R.Ż.: W moim odczuciu realizowana przez rząd polityka otwierania się na Unię jest dobrym trendem. Przyjęcie Polski do Unii na pewno będzie miało wpływ na sposób postrzegania naszej firmy — jako przedsiębiorstwo unijne staniemy się bardziej wiarygodni. „PB”: Czy Pana opinia o pozostałych posunięciach rządu jest równie pozytywna jak o działaniach na rzecz przystąpienia Polski do Unii Europejskiej?

R.Ż.: Niestety nie. Powielę tu z pewnością głosy innych przedsiębiorców. Zmiany w przepisach, szczególnie te dotyczące gospodarki, powinny być przeprowadzane w sposób bardziej przejrzysty i przewidywalny. Firmy mają swoje plany, budżety, a nagłe zmiany wprowadzane w trakcie roku powodują kłopoty z ich realizacją. Kolejnym problemem utrudniającym firmom działalność jest kodeks pracy.

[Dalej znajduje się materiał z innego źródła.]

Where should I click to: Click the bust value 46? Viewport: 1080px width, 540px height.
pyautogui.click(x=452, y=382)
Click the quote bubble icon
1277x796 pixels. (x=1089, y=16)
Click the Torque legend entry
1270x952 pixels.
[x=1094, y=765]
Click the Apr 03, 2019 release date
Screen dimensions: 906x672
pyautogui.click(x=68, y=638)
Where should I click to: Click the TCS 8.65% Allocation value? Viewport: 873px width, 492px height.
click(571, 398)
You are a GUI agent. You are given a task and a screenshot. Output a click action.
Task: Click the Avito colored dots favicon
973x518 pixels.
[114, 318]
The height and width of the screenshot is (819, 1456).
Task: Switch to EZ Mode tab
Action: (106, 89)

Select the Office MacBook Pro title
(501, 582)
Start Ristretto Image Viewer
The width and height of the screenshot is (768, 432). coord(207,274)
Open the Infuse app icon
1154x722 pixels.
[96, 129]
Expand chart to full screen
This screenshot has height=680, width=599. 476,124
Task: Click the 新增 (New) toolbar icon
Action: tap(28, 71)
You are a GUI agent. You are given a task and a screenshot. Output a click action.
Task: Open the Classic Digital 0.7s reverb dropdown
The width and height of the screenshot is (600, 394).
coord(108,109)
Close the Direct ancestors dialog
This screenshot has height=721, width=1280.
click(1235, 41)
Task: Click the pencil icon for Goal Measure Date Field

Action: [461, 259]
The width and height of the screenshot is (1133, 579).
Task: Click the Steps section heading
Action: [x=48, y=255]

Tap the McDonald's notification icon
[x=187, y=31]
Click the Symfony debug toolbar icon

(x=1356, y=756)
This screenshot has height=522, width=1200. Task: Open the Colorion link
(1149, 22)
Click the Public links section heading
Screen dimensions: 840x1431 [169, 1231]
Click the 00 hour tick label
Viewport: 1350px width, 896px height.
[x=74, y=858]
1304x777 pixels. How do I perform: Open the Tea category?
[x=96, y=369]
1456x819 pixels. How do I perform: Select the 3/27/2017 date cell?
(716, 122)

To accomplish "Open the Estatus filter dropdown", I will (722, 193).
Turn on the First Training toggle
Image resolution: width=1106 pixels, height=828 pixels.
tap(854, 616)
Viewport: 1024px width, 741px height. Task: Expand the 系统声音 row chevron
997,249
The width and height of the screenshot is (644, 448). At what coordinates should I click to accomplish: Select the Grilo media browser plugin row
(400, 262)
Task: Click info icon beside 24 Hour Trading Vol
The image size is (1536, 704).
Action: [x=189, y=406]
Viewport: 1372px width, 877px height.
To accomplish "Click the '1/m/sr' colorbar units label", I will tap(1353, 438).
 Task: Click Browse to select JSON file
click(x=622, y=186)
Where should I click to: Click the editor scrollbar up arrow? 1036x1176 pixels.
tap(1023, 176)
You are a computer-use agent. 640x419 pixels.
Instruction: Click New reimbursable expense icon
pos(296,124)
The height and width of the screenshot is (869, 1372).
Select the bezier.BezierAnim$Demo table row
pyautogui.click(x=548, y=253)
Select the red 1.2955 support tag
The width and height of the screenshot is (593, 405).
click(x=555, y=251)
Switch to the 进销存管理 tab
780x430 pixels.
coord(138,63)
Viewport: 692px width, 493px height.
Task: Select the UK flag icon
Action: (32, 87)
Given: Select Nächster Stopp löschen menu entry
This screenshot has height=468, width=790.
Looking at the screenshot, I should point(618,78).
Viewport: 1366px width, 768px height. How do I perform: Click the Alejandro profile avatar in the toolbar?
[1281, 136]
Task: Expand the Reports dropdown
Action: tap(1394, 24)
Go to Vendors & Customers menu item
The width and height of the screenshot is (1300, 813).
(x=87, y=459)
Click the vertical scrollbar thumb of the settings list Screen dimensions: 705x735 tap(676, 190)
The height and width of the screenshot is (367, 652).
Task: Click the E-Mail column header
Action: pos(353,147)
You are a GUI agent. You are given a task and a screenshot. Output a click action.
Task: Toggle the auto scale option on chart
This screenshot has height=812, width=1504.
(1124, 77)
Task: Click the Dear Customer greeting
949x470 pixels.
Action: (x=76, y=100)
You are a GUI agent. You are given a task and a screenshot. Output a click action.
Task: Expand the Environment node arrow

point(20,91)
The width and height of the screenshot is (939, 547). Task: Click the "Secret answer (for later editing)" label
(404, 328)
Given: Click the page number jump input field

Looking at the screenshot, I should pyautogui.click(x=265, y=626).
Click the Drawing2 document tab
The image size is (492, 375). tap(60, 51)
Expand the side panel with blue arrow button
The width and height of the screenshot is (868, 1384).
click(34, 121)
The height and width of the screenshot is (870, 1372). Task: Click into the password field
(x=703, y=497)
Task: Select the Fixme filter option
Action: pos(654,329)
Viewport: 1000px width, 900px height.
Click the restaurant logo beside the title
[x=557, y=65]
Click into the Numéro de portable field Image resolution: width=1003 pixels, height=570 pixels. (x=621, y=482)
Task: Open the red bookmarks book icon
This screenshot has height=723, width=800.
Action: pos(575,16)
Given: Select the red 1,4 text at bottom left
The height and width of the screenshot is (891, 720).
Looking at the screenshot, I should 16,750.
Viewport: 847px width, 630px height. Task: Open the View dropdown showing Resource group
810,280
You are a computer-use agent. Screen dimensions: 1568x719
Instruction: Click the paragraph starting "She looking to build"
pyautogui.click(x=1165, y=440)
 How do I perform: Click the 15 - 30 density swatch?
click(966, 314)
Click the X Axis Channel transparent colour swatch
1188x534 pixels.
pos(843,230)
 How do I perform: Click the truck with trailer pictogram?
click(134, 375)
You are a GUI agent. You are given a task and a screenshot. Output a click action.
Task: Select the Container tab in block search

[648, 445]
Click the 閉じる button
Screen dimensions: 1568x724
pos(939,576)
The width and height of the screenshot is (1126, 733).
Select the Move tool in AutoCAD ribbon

„PB”: Jak ocenia Pan propozycję wprowadzenia pięcioprocentowego podatku importowego?

R.Ż.: Oceniając tę decyzję jedynie w odniesieniu do obecnych warunków, można by sądzić, że spowoduje to polepszenie naszej sytuacji, chociaż też nie do końca, ponieważ sprowadzamy komponenty do naszych produktów. Jednak biorąc pod uwagę dłuższy okres, trzeba bez wątpienia stwierdzić, że byłoby to złym posunięciem. Tworzenie w sztuczny sposób parasola ochronnego dla rodzimych producentów może uśpić ich czujność, powodując zwiększenie dystansu do zagranicznej konkurencji.

„PB”: W wielu branżach zauważalne są wyraźne tendencje konsolidacyjne. Jak to się ma do podziałów strukturalnych wprowadzanych w ZAP-ie?

R.Ż.: Jestem wielkim zwolennikiem i realizatorem konsolidacji. Podziały strukturalne, o których wspominałem na wstępie naszej rozmowy, nie są przeprowadzane wzdłuż, ale według branż. Oddzielanie kolejnych spółek wręcz ułatwia im włączenie się do procesów konsolidacyjnych wewnątrz poszczególnych branż. Jest to w tej chwili jedyna droga do sukcesu rynkowego. Małym trudno jest bowiem przetrwać. Muszą się zadowolić tymi rynkami niszowymi, z których rezygnują giganci.